Chapter Two of Their Eyes Were Watching God:

 

Tender

kisses with boys

can lead to big trouble;

it must mean you’re a woman now,

changing.

 

Married?

It’s too early.

She knows nothing of it.

Couldn’t she wait just a bit more?

Too young.

 

To want

to be a tree–

want what nature promised,

waiting for pollen–bumblebees.

Marriage.

 

Unknown.

How she got here–

the mysteries of she–

born of another tree and time:

Nanny.

 

Needful

for saftety now,

alone in the world

without a father or mother.

Girl.

 

Tender.

It’s too early

want what nature promised

born of another tree and time

Girl.

 

Now, this rough-draft stuff that I created up on the board while writing with students. But look a little more closely at the poetic accident that came of the drafting (and this is what I am excited to see you find with your students should you choose to do this activity). There are little mini poems within the poem. More than the “garland” here, what I found when I look at the first and last lines of each stanza is this “Found Poem”:

 

Tender.

Changing.

 

Married?

 

Too young

to want

marriage.

 

Unknown

Nanny.

 

Needful girl.

 

Tender girl.

 

This is where I might ask myself, “Do I see summary in these stanzas?” and “Do I see how the culling of my own words in this format pulled something entirely-other from my having read this chapter?”

This is where I touch my chin to my chest repetitively.

Later in the day, in a completely-separate block, I was able to draft this “garland cinquain”:

 

Chapter Five of Their Eyes Were Watching God

 

Big Train

south to Maitland,

with Jody by her side,

ready to go rule the world.

Moving.

 

Carry

her brand new dreams.

There’s a new town waiting,

everything she’s dreamed of inside.

New chances.

 

Arrive

to find little

more than roots and dirt roads–

less than what she expected.

Dismayed.

 

The speech

she wants to give

is quieted, quickly,

a voice as big as the world

building.

 

Ready

to speak out now.

She’s aching to be heard.

This is what a woman sounds like

silenced.

 

Big Train:

her brand new dreams–

more than roots in dirt roads–

a voice as big as the world

silenced.

 

Found poem? Yep. Two poetic accidents in one afternoon of playing around with a poetic form. Let’s see if  our found poem speaks to Chapter 5 of Zora Neale Hurston’s book.

 

Big Train

moving.

 

Carry

new chance.

Arrive

dismayed.

 

Ready.

 

Silenced.

 

Big Train:

 

Silenced.

 

I don’t want this post to go too long. I want you to have a chance to go out and play with some piece of text that you are sharing with students to see if this type of summary may lead to new breakthroughs with your students. I think we are all going to be surprised.

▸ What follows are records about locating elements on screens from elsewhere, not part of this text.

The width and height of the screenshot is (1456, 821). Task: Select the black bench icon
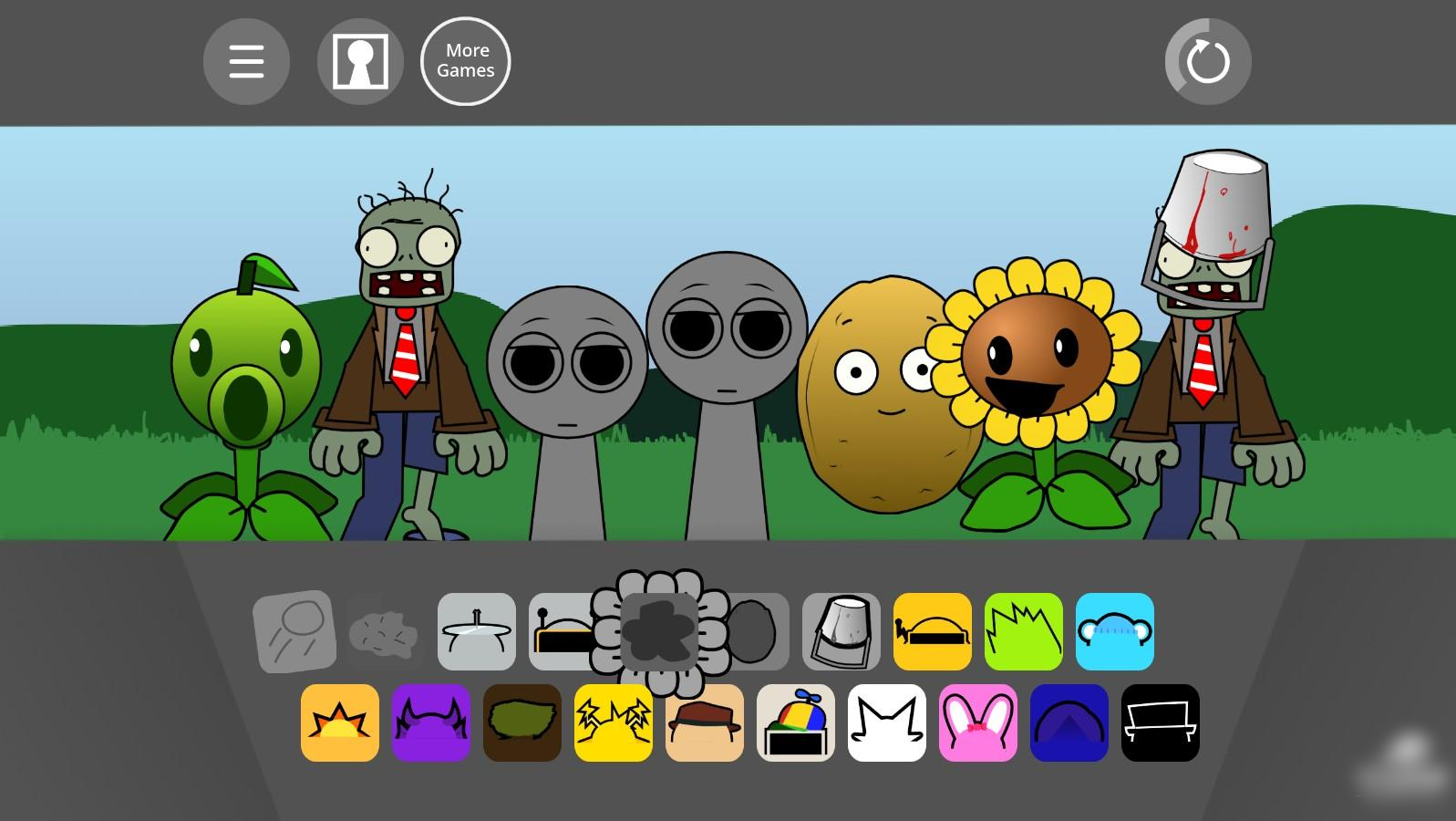coord(1161,722)
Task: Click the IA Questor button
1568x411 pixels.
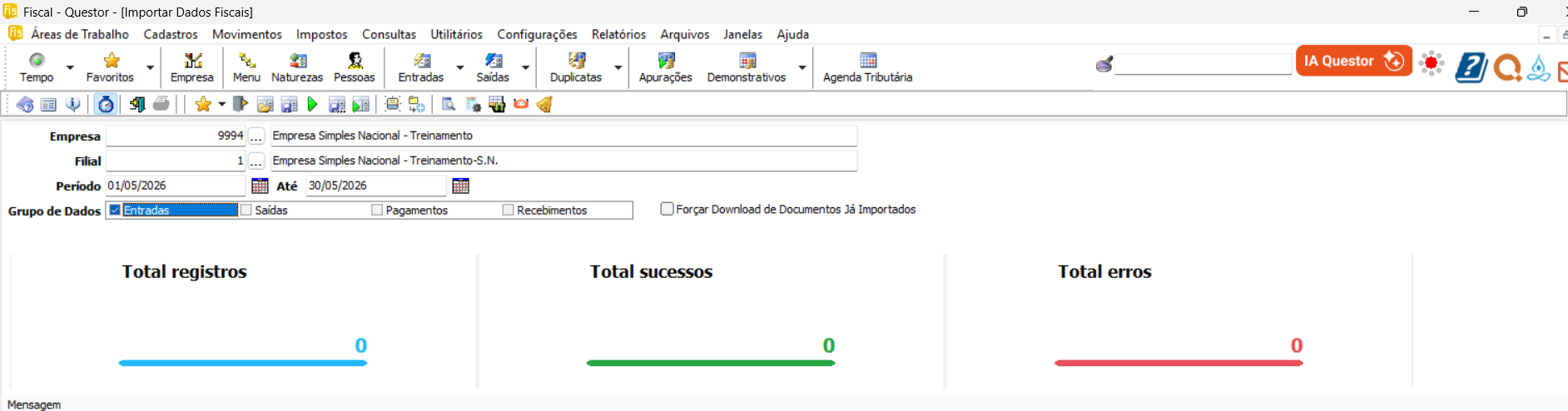Action: [1353, 61]
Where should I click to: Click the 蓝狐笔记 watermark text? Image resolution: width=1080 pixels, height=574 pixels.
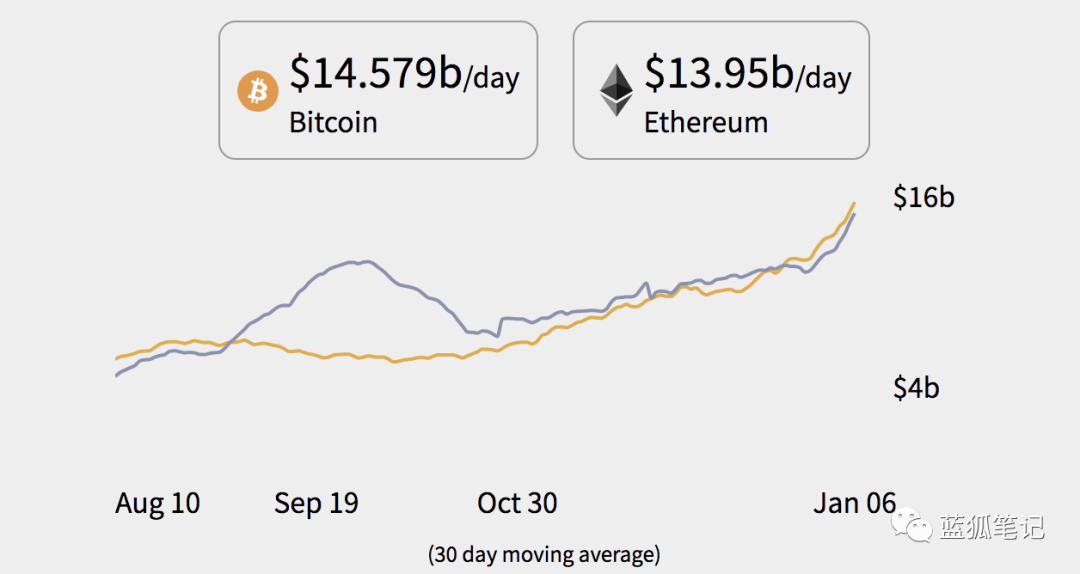point(992,527)
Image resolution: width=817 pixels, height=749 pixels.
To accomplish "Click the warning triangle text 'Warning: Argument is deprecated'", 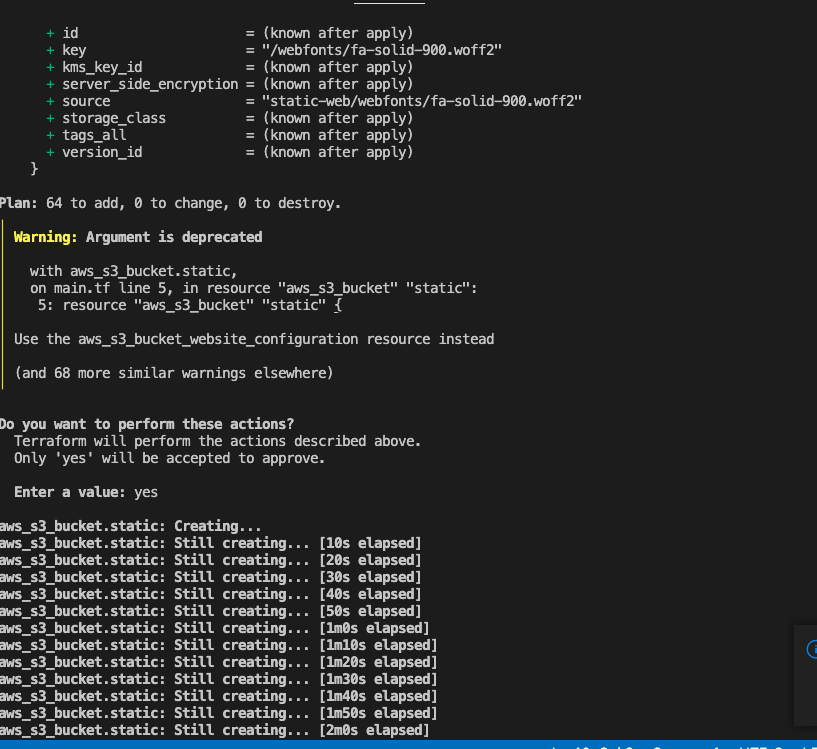I will (135, 237).
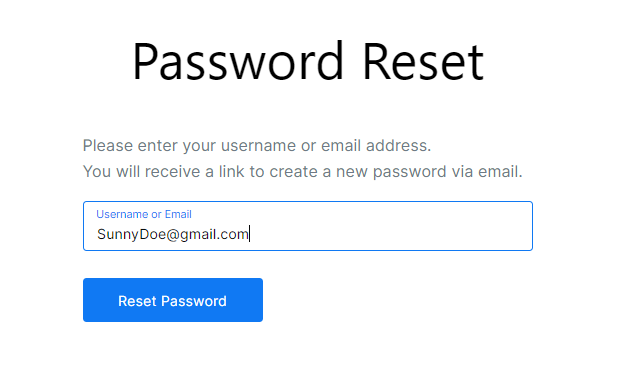The height and width of the screenshot is (365, 643).
Task: Click the typed SunnyDoe@gmail.com text
Action: point(173,234)
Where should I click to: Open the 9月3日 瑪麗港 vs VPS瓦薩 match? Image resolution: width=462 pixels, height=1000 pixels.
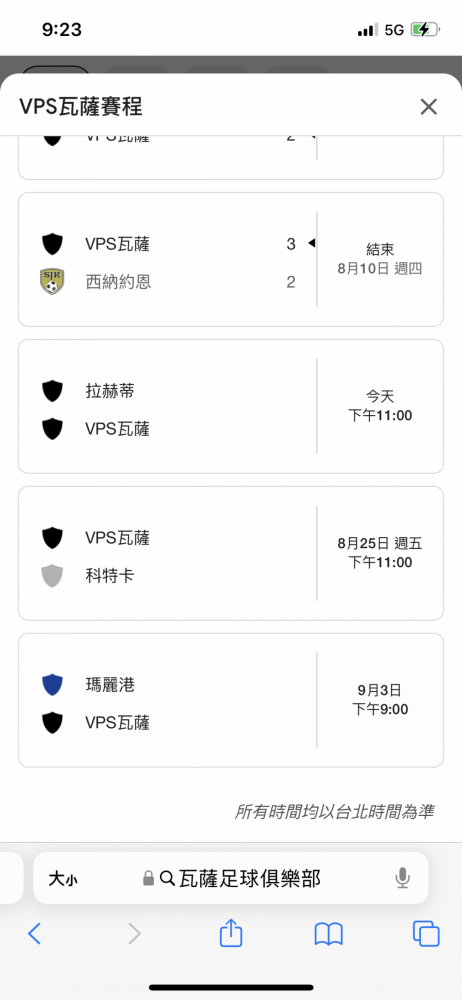click(231, 700)
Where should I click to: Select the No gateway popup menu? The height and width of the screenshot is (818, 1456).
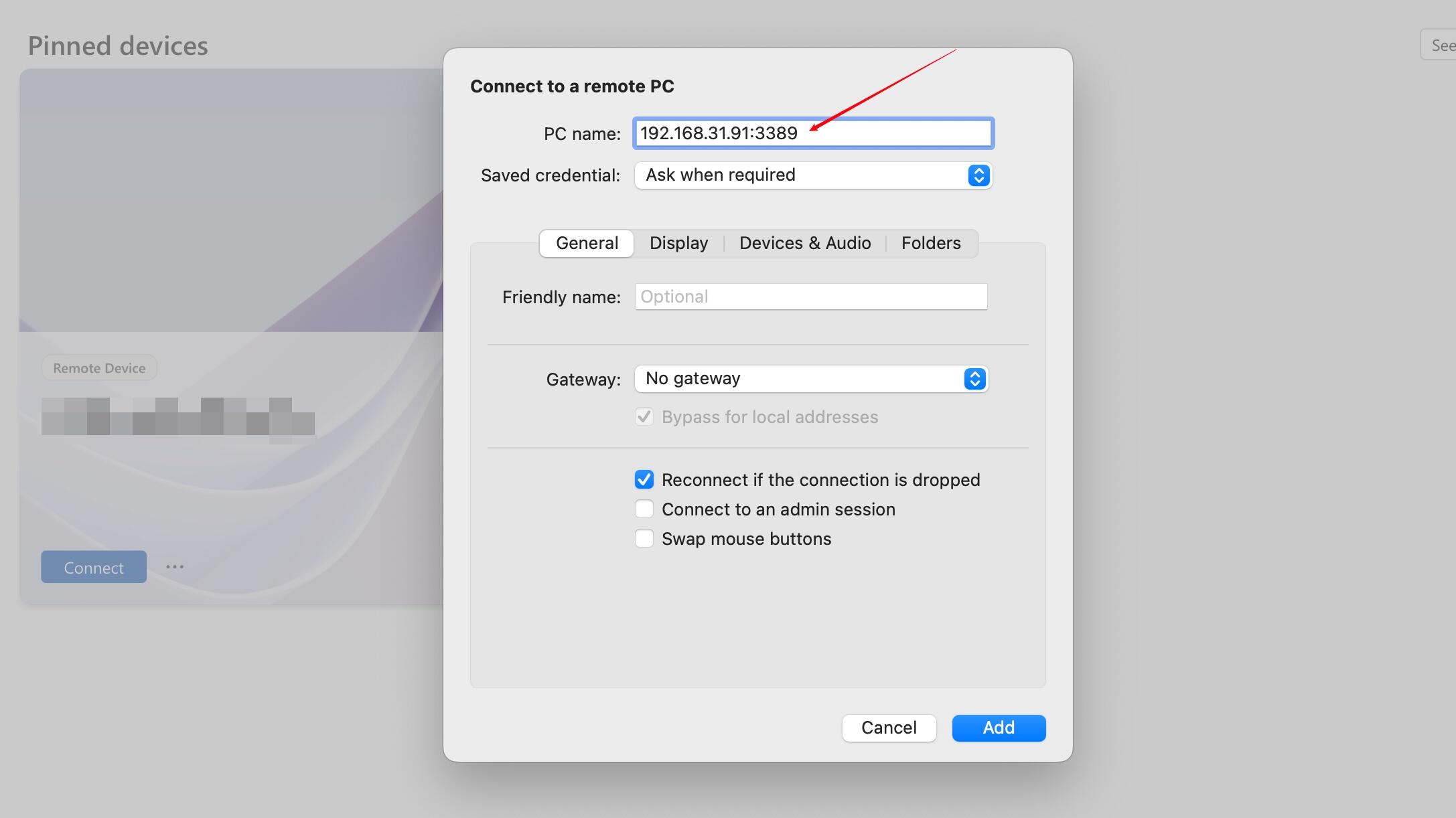(811, 379)
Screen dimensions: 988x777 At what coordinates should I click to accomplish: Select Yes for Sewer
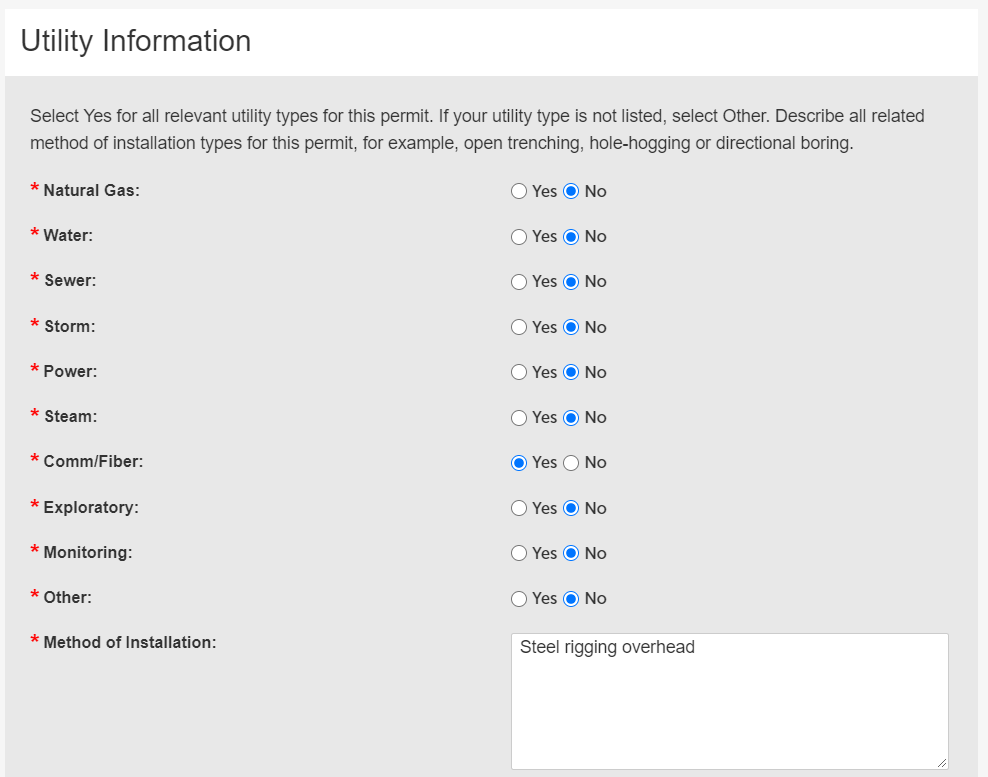click(x=519, y=282)
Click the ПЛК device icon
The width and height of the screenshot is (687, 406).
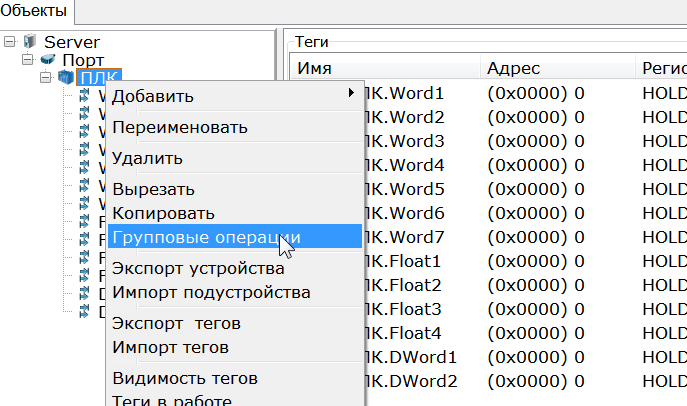coord(66,78)
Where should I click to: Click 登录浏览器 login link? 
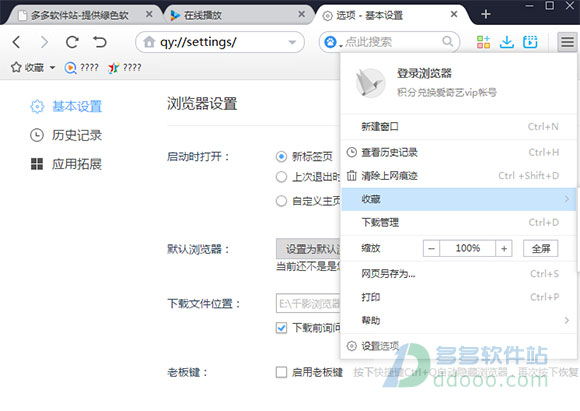(424, 73)
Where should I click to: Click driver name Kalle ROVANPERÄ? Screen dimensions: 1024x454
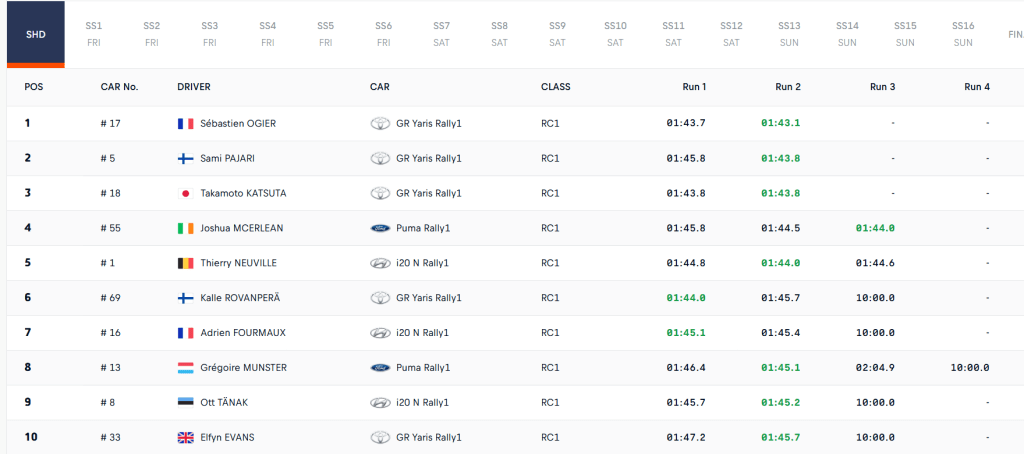(243, 298)
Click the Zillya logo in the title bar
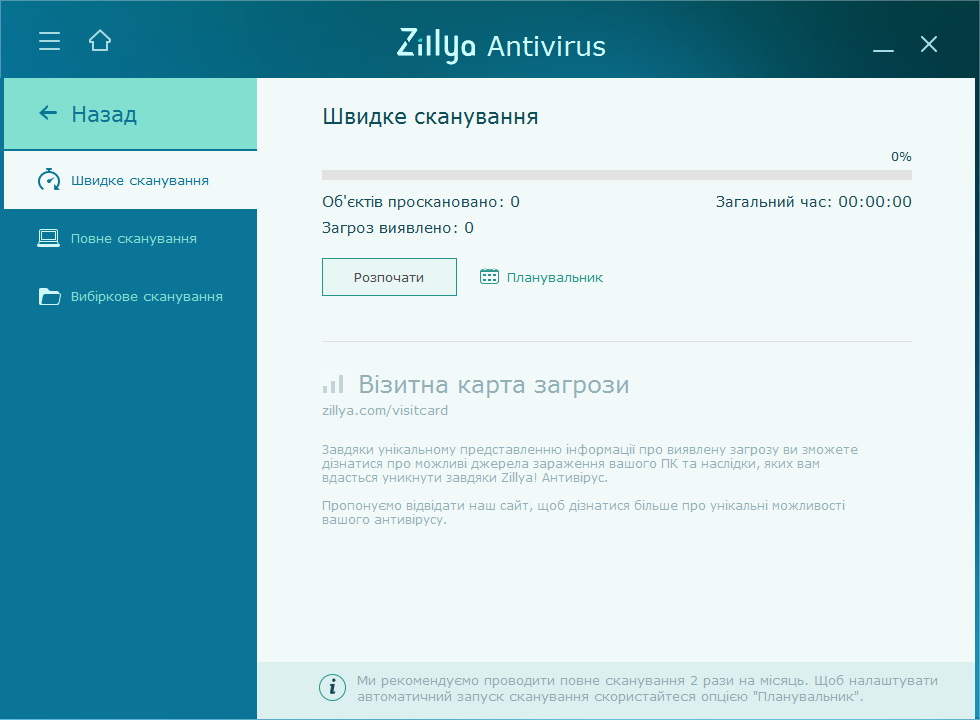Viewport: 980px width, 720px height. [x=438, y=43]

And if the stanzas lead to scaffolding for an extended prose response? From where did the words come? Inspired by the reading, yes? But the words come from within our readers.

Can you think of a better point of origin?

Happy reading and writing, friends! Thank you for visiting the blog.

One thought on “Using Cinquain to Summarize Reading: THEIR EYES WERE WATCHING GOD

  1. This is incredibly brilliant on about five different levels.

    I borrowed this idea…only the thinnest skin of it, really…with my 5th graders. And I’d like to do a Choice Literacy article on my students’ writing and reference your posts.